◆ Instructions for the task
Reproduce the data word for word, starting with the line containing "Het Brussels Hoofdst (592, 458)" and continuing through the final line, with both included.

◆ Dataset extract
++++++++++

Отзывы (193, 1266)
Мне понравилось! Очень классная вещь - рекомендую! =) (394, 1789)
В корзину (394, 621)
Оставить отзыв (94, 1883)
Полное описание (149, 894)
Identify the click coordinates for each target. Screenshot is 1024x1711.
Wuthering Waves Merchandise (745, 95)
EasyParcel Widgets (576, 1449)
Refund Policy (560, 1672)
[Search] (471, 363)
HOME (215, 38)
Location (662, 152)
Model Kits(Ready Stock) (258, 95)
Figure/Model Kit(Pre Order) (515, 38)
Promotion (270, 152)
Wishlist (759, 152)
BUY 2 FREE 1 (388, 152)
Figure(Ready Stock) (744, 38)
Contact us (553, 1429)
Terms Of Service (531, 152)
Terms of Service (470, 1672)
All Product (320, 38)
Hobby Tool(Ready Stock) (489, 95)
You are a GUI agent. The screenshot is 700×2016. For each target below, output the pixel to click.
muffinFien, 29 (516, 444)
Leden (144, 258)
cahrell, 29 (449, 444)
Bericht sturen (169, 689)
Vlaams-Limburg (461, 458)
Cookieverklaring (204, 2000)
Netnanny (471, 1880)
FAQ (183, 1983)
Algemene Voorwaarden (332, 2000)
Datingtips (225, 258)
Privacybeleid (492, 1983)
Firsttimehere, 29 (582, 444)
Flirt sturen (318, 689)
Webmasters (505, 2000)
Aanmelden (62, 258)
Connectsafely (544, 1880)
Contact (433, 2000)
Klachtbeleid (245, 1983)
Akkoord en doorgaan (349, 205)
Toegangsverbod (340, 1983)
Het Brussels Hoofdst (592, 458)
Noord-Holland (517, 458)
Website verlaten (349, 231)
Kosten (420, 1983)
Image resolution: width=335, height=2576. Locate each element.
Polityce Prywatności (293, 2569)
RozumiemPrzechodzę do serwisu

++++++++++

◆ Written reply
Het Brussels Hoofdst (592, 458)
Noord-Holland (517, 458)
Website verlaten (349, 231)
Kosten (420, 1983)
Image resolution: width=335, height=2576. Locate each element.
Polityce Prywatności (293, 2569)
RozumiemPrzechodzę do serwisu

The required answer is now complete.